Cela ne signifie pas que la proposition articulée par le Comité de Bâle de recourir davantage aux évaluations externes doive être rejetée purement et simplement. Il s'agit certainement d'un progrès. Cependant, il convient d'en réunir les préalables. Il s'agit de promouvoir le développement de la notation en Europe et la mise en place d'une procédure systématique de contrôle international des performances des agences de notation. La clef de voûte de ce système serait située au sein du FMI.

De nombreuses autres règles prudentielles devraient être améliorées que le cadre du présent rapport ne permet pas d'aborder dans le détail.

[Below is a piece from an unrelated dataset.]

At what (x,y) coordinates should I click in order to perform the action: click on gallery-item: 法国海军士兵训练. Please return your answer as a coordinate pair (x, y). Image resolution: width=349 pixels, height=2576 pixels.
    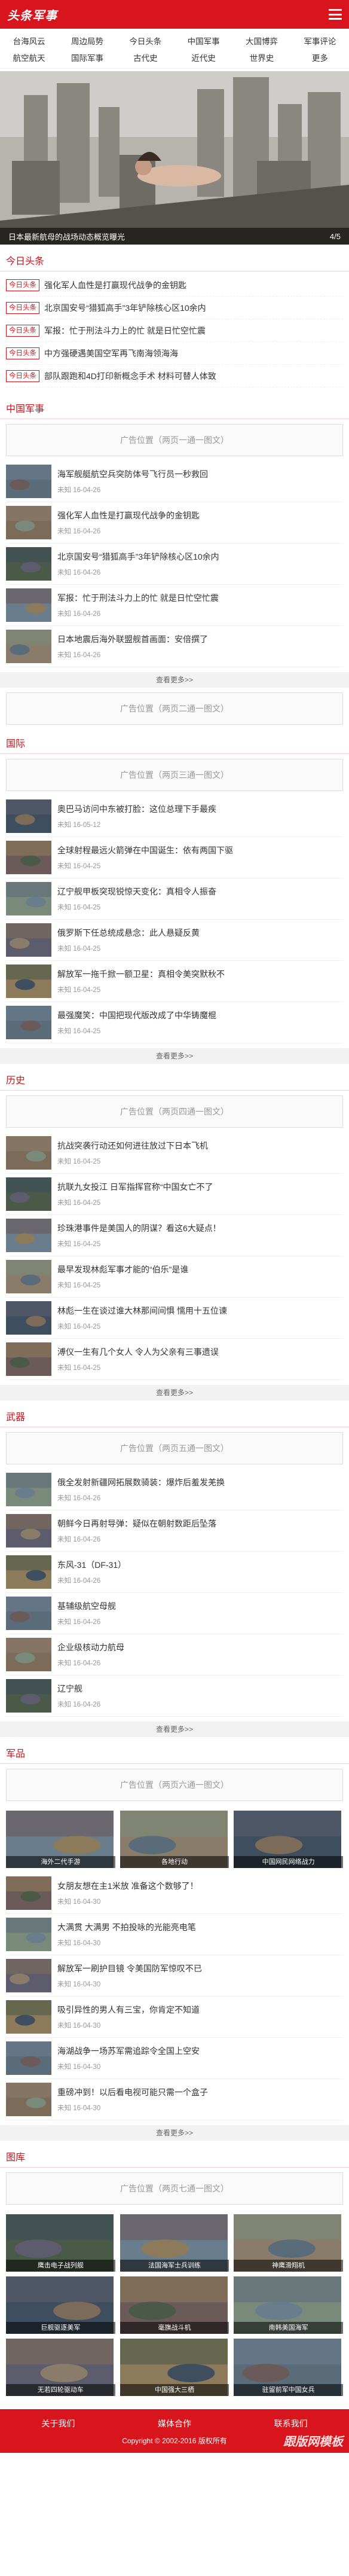
    Looking at the image, I should click on (174, 2243).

Une attention toute particulière doit être portée aux règles comptables dont l'hétérogénéité et l'insuffisante rigueur sont responsables de dysfonctionnements potentiellement très déstabilisateurs.

Les bonnes pratiques de gouvernance doivent être rigoureusement définies.

Il convient en outre de mettre en place des normes adaptées dans l'hypothèse de faillites d'agents économiques, règles qui doivent en particulier reposer sur un traitement égalitaire des créanciers en situation analogue connaissant une situation analogue.

Le chantier de la réglementation prudentielle est vaste . L'ensemble des corps de métier nécessaires à son bon achèvement doit y travailler. Ce peut être la BRI en matière de réglementation bancaire, ce peut être le FMI pour certains aspects structurels de la réglementation prudentielle, etc.

L'important en la matière est, qu'une fois identifiée la bonne enceinte de réglementation, les travaux qui s'y déroulent soient, selon les modalités pratiques souples, largement ouverts à l'ensemble de la communauté internationale.

Il faut en outre inventer une instance internationale d'arbitrage capable d'évaluer les réglementations prudentielles nationales à partir des normes élaborées par la communauté internationale. Ici également, l'arbitre ultime devrait être situé au sein du FMI.